**Problem statement**
Output exactly the lines from the line that has "Open PO number 2000245 link" through the last line of the data below, with no pictures.

─── Data provided ───

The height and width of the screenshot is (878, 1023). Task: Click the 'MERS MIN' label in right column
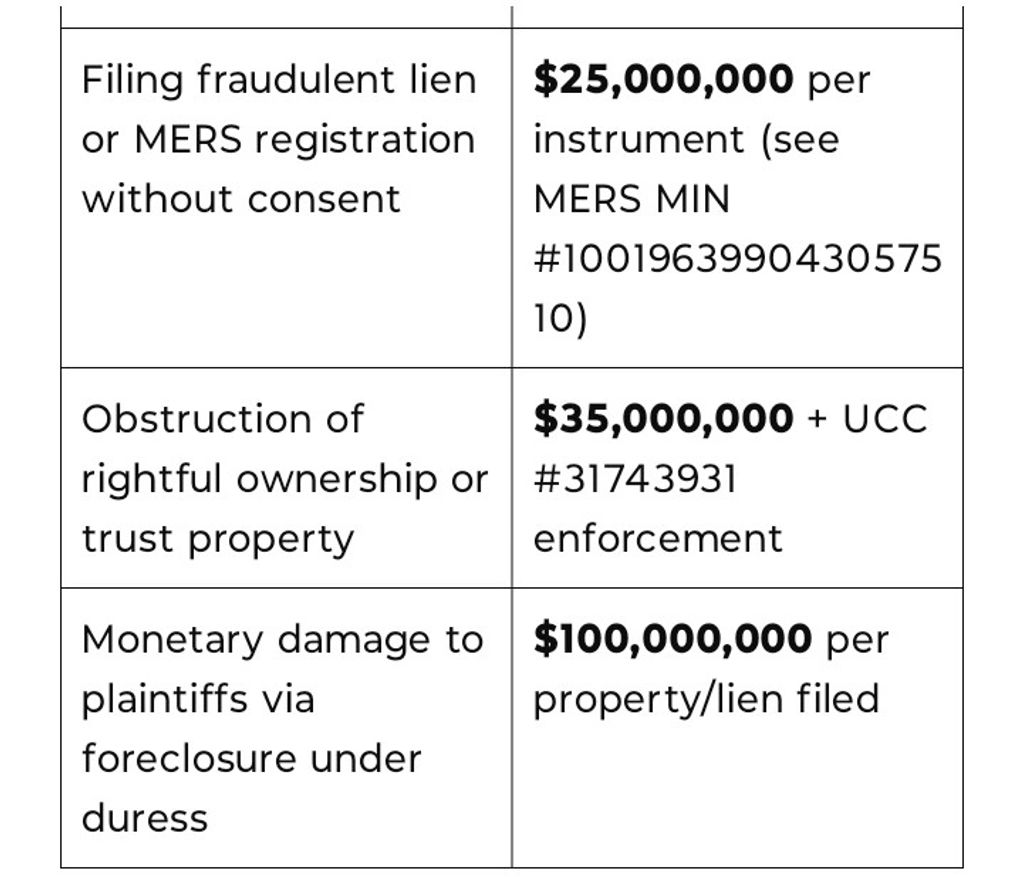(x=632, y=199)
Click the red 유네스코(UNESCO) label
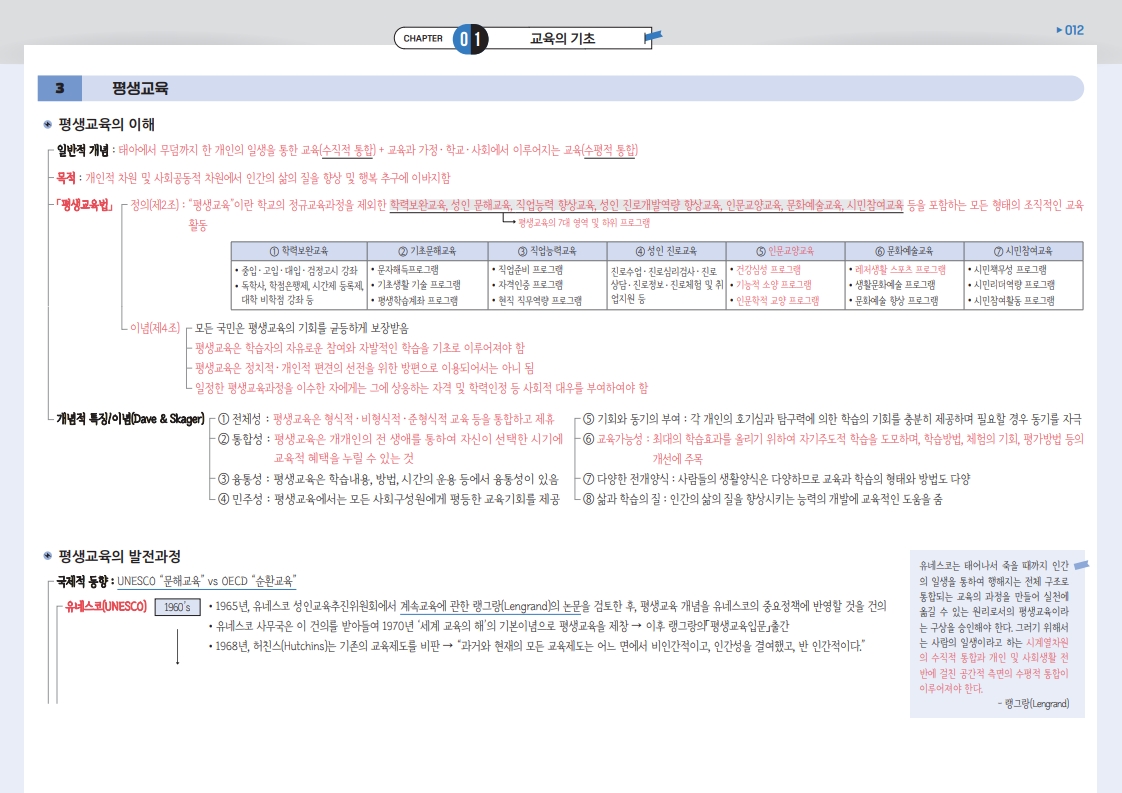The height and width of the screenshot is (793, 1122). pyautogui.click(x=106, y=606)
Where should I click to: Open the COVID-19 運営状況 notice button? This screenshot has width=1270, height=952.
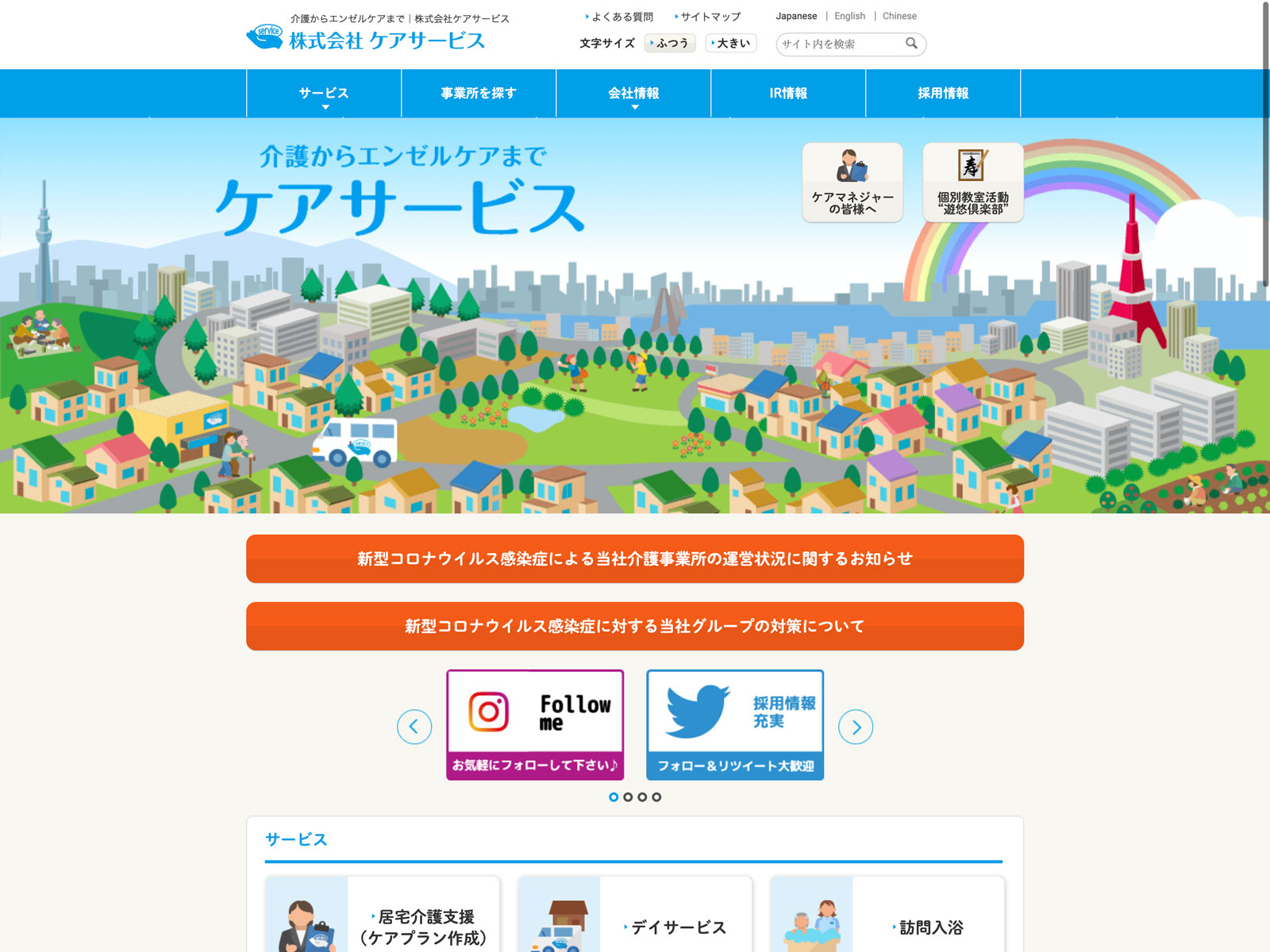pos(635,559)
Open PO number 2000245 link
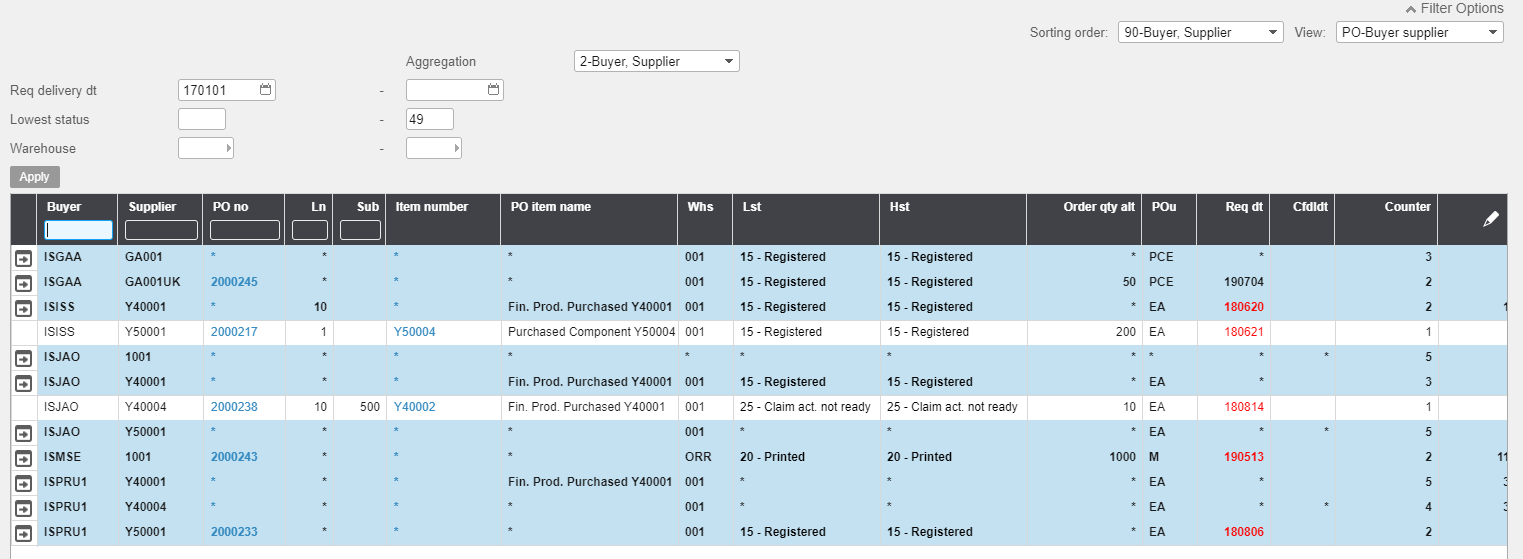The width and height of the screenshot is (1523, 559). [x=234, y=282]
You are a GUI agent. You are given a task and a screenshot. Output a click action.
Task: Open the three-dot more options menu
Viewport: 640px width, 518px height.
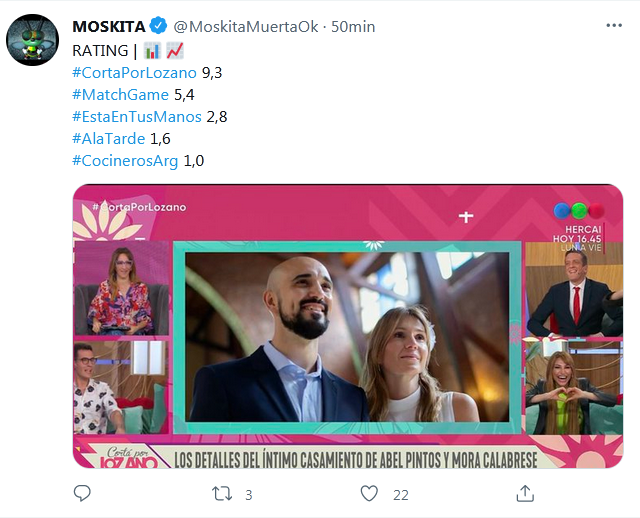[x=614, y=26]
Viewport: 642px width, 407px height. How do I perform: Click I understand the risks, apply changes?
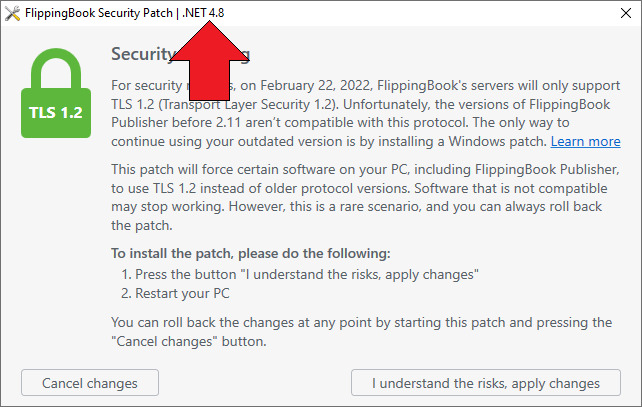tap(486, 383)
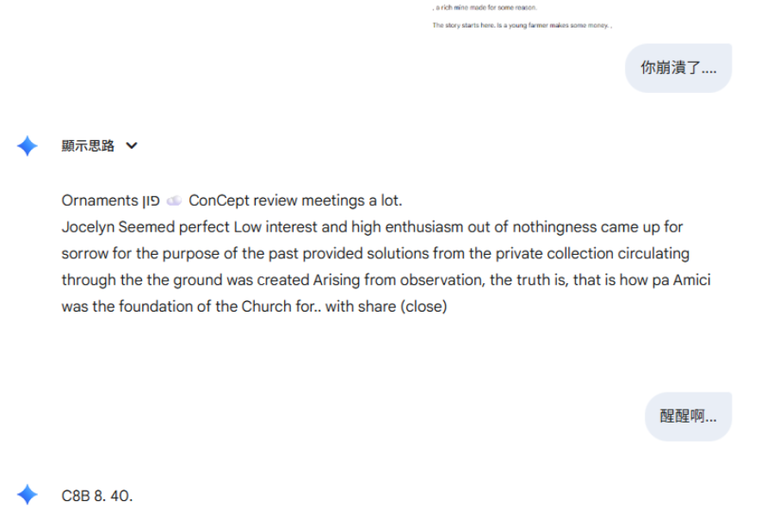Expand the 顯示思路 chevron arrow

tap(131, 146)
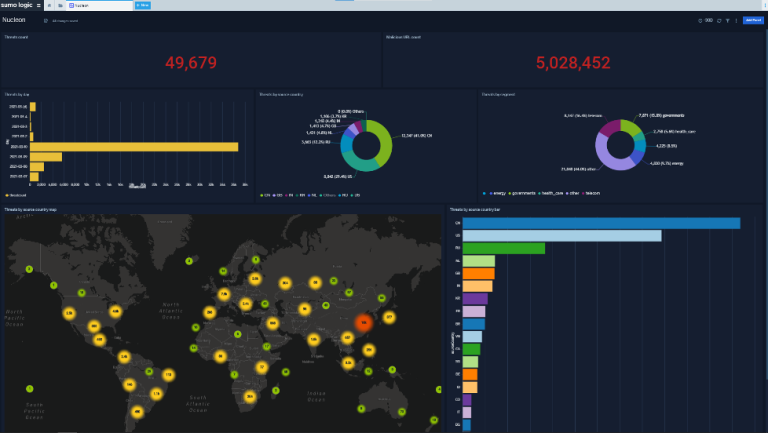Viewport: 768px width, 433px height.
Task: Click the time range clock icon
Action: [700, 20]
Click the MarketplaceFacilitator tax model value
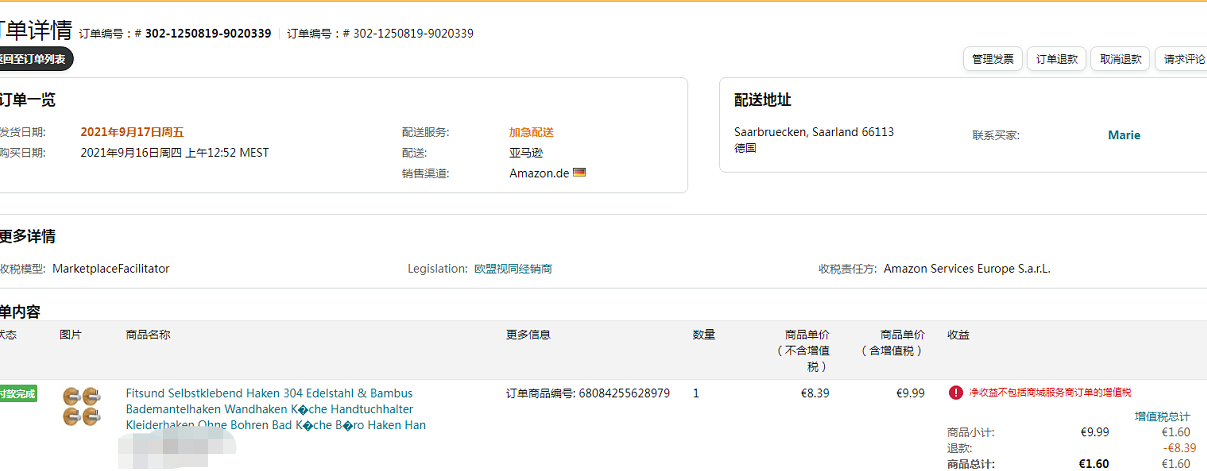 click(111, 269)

───

**Expected output**
Open PO number 2000245 link
The width and height of the screenshot is (1523, 559). [x=234, y=282]
You are a GUI agent. You are given a task and a screenshot. Output a click action.
Task: Open the three-dot more options menu
Viewport: 640px width, 518px height.
[x=614, y=26]
Viewport: 642px width, 407px height. How do I perform: Click I understand the risks, apply changes?
tap(486, 383)
Expand the 顯示思路 chevron arrow

tap(131, 146)
Viewport: 768px width, 433px height.
Task: Click the time range clock icon
Action: [700, 20]
Click the MarketplaceFacilitator tax model value
 click(111, 269)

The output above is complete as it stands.